I bricked my PC lol. Needed a tech to reinstall Windows. Thankfully, I could tell him I needed enough space for the game and he debloated it as much as he could. Legend.
Reminds me of my younger sibling inheriting my first PC - 486 with a 500 MB hard drive that I had assembled from several scrap computers - and trying to install this game to it. It did just about fit and there was even enough RAM (48 MB instead of the minimum 32), but the CPU wasn’t compatible, since the game required the MMX instruction set.
I remember playing this every day at the arcade. We were talking earlier about Tetris, but this was immersion on another level. I saw my life in those graphics and understood the universe. Sadly, after one month the machine must’ve broken down, because it was shipped away for repairs, never to return again…
Elden Ring really got this right by playing the cool cut scene once and then every attempt after goes straight into the fight. Could’ve done with closer sites/shrines in a few of the fights, though
And the cool cutscenes are skippable even on your first time encountering the boss (great for multiple play throughs). The one run back I can remember being annoying is Rennala.
I adore this series. I especially have very fond memories of the original. I did not play it on release (I was still a toddler then), but I got it through the Valve Bundle on Steam and played it through at least 5 times. I’ve had multiple times in my life were I didn’t have access to a powerful computer, but similar to DOOM, Half-Life will run on about anything. I remember one of my playtroughs being on a horrible windows 8 tablet, and still it looked and played amazingly :).

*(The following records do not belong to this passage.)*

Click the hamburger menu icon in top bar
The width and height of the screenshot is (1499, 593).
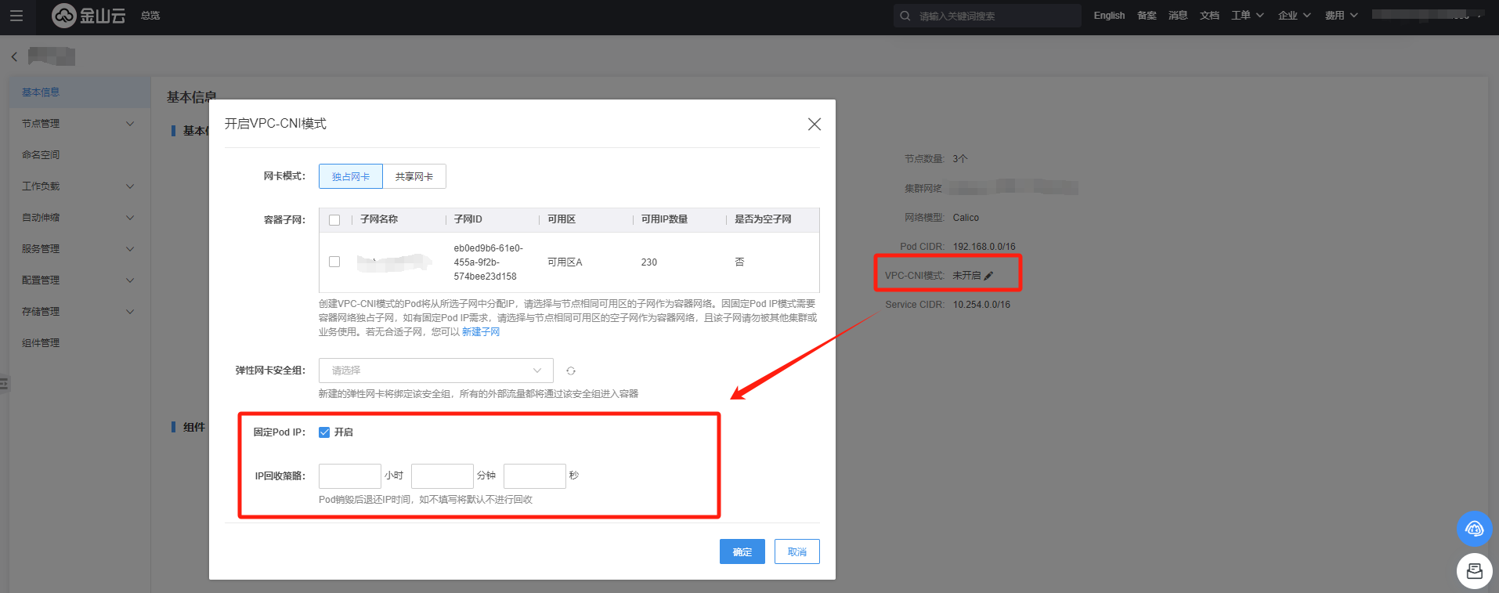pos(16,16)
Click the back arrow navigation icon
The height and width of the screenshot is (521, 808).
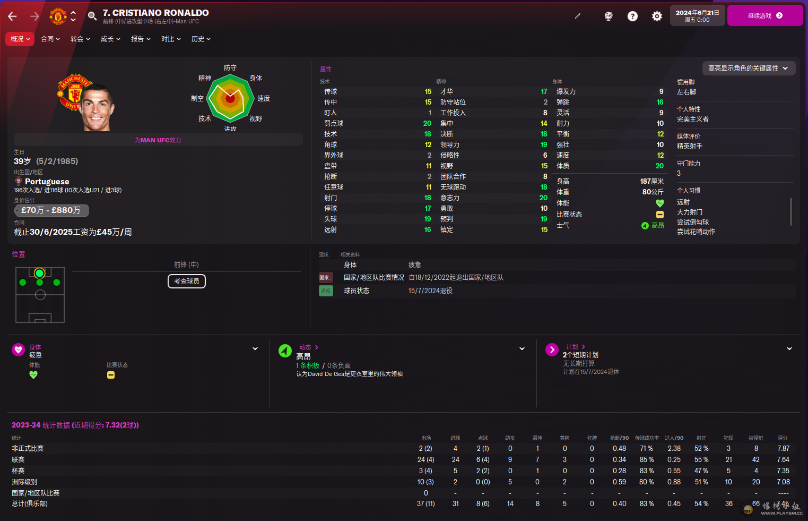click(13, 16)
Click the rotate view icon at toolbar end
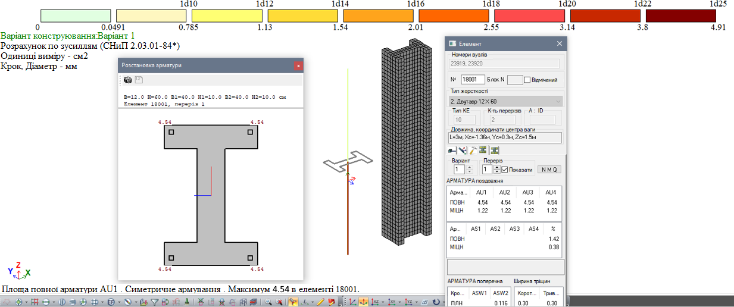Image resolution: width=734 pixels, height=307 pixels. click(x=436, y=302)
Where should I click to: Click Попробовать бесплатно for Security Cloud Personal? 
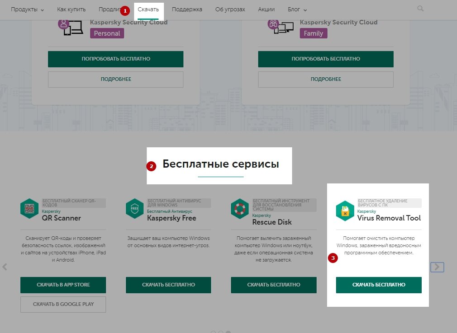click(x=115, y=59)
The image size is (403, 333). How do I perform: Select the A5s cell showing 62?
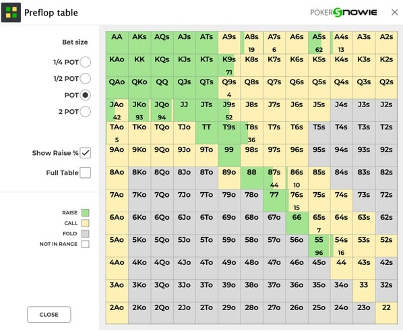tap(319, 42)
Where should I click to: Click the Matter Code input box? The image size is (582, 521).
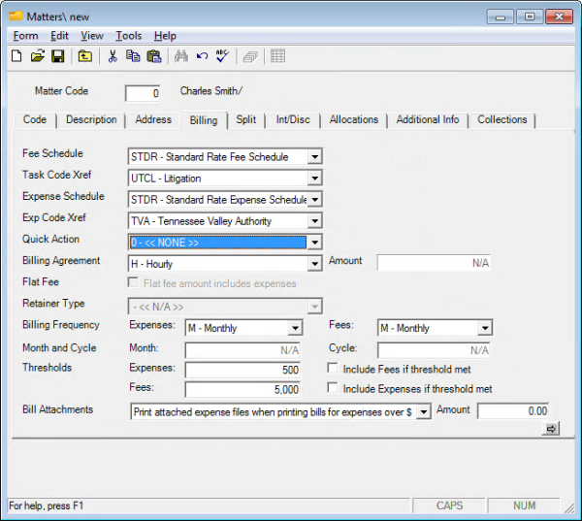pyautogui.click(x=145, y=93)

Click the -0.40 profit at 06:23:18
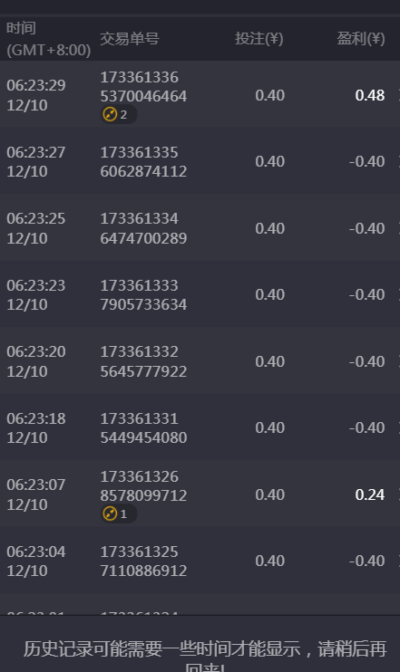[367, 427]
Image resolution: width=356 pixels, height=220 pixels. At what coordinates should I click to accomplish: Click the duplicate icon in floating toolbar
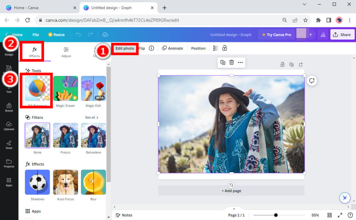pos(223,63)

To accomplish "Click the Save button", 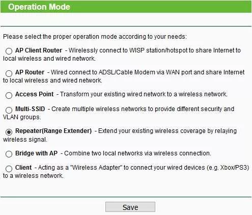I will (x=130, y=207).
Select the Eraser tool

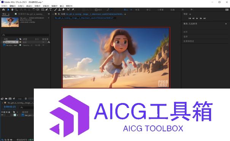coord(63,10)
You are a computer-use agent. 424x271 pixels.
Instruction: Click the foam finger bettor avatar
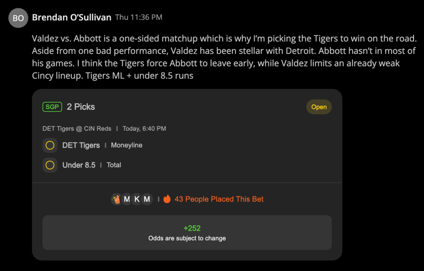click(x=116, y=199)
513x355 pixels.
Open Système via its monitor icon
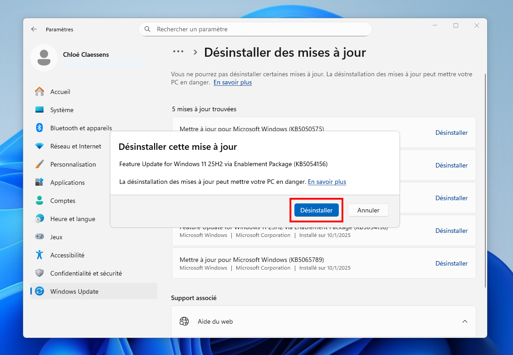40,110
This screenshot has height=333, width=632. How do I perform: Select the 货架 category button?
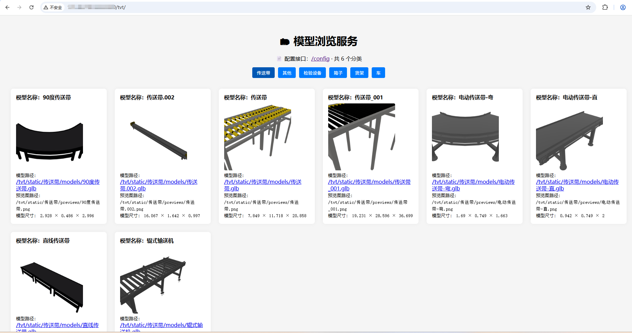coord(359,73)

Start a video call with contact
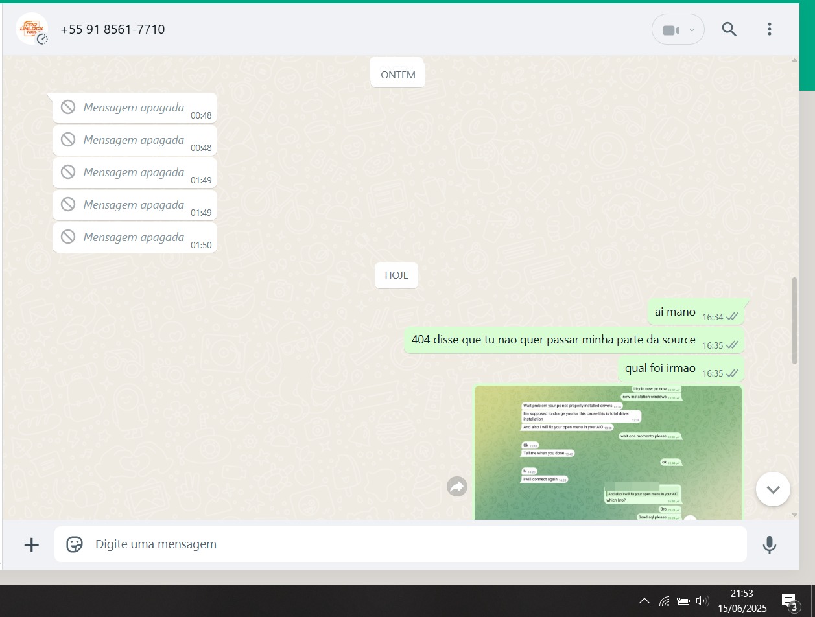[x=670, y=30]
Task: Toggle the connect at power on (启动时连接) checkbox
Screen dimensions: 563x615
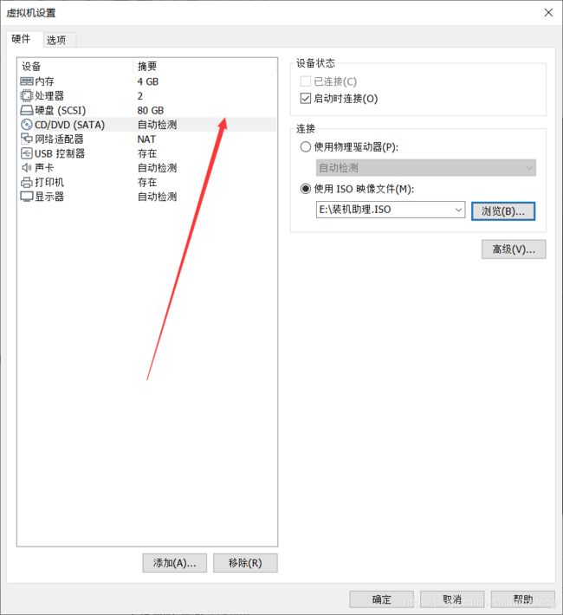Action: (306, 98)
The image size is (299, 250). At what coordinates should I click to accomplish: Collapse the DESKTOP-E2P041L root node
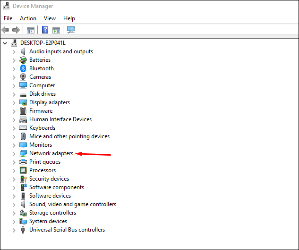[5, 43]
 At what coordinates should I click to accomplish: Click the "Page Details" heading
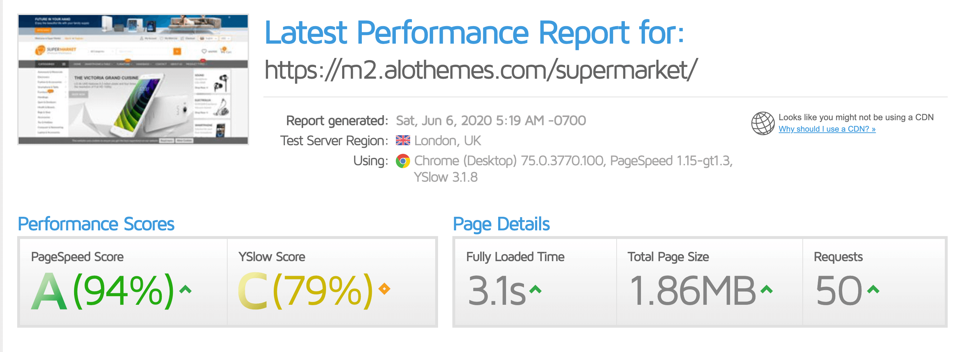click(501, 224)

Half-Life 2 then just perfected an already strong original. There is something just so satisfying about the environmental design and linearity of the levels. You just push through and know that you will find enough in your surroundings to make it. I find it strange that there haven’t been that many clones since (first person exploration action games). Most games either are to linear (COD) or completely open world or become a full-on immersive sim.
If you have any recommendations, please share them. Dishonored gave me similar vibes, but I miss the simplicity of Half-Life.
Black Mesa is an obvious recommendation, since it’s a modern take on the original Half-Life. Another game that I thought was similar to Half-Life in progression and physics emphasis was Prey (the 2007 Native American one)
I was a huge HL fan back in the day. I recently bought Black Mesa… and had it refunded pretty quickly. I played the demo… ten years ago? And enjoyed it then. But imo it just doesn’t hold up at all.
Too much new stuff. I think the fact that Xen existing was the difference between the free version and the paid version pushed them to pad Xen out way too far for fear that snappier pacing would feel like a ripoff.
Xen was really rushed and shorter than originally intended in HL1 though, and part of the idea with BM was to flesh it out properly. Might have gone a bit too far, but it was also one of the few places in the project where they could truly come up with something new and unique, and not just redo what Valve had made before them.